Supported by lead ARM Partners, such as Fujitsu Semiconductor, LG Electronics, Nufront and Samsung, the Mali-T658 GPU enables an immersive visual computing experience on a range of 'always on, always connected' consumer devices. These include high-performance, energy-sensitive superphones, smartphones and tablets, as well as smart-TVs and automotive infotainment solutions. Building on the success of the Mali-T604 GPU, the Mali-T658 extends ARM performance leadership with scalability up to eight cores, and by doubling of the number of arithmetic pipelines within each of these cores. It is also compatible with the ARMv8 architecture.

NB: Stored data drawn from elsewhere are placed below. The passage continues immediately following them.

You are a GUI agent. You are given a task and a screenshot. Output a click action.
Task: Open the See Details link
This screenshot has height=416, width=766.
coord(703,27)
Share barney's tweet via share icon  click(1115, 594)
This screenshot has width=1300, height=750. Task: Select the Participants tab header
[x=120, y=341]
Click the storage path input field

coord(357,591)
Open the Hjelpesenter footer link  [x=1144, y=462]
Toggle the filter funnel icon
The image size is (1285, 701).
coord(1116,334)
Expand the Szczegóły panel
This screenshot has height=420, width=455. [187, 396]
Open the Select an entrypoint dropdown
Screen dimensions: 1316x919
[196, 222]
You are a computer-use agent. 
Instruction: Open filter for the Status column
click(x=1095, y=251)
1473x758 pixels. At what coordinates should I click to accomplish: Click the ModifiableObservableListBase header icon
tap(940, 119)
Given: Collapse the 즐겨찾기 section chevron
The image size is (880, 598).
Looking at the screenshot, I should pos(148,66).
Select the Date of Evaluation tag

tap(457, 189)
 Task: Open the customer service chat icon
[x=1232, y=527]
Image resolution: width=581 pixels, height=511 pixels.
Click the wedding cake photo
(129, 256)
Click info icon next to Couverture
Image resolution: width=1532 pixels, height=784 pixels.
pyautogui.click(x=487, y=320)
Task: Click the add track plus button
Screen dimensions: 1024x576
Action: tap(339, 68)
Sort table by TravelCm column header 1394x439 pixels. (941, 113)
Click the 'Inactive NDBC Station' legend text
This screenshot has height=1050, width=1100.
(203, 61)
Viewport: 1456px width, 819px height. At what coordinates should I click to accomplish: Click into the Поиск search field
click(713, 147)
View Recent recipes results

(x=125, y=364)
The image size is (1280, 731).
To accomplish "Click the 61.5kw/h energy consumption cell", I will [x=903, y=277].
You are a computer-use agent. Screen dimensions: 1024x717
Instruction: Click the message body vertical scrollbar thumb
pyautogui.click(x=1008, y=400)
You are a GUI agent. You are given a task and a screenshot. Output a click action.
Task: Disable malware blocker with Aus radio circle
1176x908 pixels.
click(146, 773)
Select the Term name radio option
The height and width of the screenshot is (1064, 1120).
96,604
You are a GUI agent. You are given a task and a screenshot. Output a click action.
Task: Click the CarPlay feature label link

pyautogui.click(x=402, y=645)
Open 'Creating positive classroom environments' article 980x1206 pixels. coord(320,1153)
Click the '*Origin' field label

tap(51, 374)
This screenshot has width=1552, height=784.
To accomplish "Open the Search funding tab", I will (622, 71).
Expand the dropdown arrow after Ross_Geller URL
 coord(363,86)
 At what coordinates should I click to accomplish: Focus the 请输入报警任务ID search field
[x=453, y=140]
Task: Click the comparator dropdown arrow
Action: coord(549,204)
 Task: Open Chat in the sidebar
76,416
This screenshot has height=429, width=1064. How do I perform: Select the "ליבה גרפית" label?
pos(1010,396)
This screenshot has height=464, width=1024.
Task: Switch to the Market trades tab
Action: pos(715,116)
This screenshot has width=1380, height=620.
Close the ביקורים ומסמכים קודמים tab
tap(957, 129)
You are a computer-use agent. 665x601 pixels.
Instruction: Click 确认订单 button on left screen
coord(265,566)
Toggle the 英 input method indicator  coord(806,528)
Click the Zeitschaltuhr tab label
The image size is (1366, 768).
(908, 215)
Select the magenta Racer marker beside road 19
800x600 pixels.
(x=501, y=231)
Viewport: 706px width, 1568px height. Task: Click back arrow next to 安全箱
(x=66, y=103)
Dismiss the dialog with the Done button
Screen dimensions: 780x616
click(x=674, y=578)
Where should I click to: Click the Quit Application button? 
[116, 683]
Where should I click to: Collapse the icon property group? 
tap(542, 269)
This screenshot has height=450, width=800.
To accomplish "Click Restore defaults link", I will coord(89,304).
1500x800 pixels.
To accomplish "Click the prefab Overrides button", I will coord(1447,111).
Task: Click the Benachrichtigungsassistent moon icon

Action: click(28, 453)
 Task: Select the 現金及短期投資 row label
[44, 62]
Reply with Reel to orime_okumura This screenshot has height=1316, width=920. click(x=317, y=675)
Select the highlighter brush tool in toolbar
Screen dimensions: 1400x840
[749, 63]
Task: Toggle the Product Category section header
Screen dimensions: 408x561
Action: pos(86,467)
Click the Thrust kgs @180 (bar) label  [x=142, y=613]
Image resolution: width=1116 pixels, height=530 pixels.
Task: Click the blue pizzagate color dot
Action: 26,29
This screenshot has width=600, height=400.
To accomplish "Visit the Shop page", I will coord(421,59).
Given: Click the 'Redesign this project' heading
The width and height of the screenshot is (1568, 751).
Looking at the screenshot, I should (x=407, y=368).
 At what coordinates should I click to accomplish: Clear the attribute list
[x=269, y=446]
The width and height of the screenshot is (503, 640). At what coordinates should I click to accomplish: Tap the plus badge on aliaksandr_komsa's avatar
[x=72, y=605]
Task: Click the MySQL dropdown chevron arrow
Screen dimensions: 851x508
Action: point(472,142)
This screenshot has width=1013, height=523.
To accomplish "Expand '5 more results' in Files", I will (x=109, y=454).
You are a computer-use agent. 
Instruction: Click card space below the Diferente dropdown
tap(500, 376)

"ARM is in a unique position to integrate CPU, GPU and interconnect technology into optimized, coherent systems, and by doing so improve performance and enable more efficient data sharing," said Rock Yang, VP Marketing, Nufront. "This will allow partners, such as Beijing Nufront, to make the most of the leading capabilities of each system component and maximize throughput in ARM technology-based compute sub-systems."
Delivery of a common set of compatible drivers for all Midgard architecture-based Mali GPUs enables faster time-to-market and minimizes software upgrade costs for future implementations. The ARM Mali-T658 GPU supports a wide range of graphics and compute APIs, including Microsoft DirectX 11, Khronos OpenGL ES, OpenVG, Khronos OpenCL, Google Renderscript and Microsoft DirectCompute.
The Mali-T658 has been designed to work seamlessly with the ARM Cortex-A15 and Cortex-A7 processors either in standalone modes or in big.LITTLE processing mode. The autonomous nature of the Mali Job Manager, and its ability to carry on graphics processing with a reduced load on the CPU, means it is very well suited to work alongside a big.LITTLE CPU system. By using the right processor for the right task the Mali-T658 is able to handle GPU compute tasks in parallel with the CPU handling the always-on always-connected tasks. The ability of the Mali-T658 GPU to scale up to eight cores provides unprecedented energy-efficiency, flexibility and scalability to match the CPU and GPU performance points through one coherent interface.
"Next generation consumer devices based on the Mali-T658 GPU will address the growing user expectation for slick user interfaces and desktop-class graphics," said Pete Hutton, general manager, Media Processing Division, ARM. "Intuitive user interfaces will mean that consumers can access the full functionality of their connected devices, for richer user experiences. This includes HD gaming and new compute-intensive applications, such as augmented reality."
Importance of cache coherency in multicore CPU/GPU designs
Cache coherency is essential in multicore computing devices to maintain the consistency of data stored in local caches of a shared resource. This ensures optimum performance and energy-efficiency of complex heterogeneous SoC designs, and is designed to address next generation, high-performance computing devices. ARM system IP, such as CoreLink, enables system level cache coherency across clusters of multicore processors, including the Cortex-A15 MPCore processors and Mali-T658 graphics processors.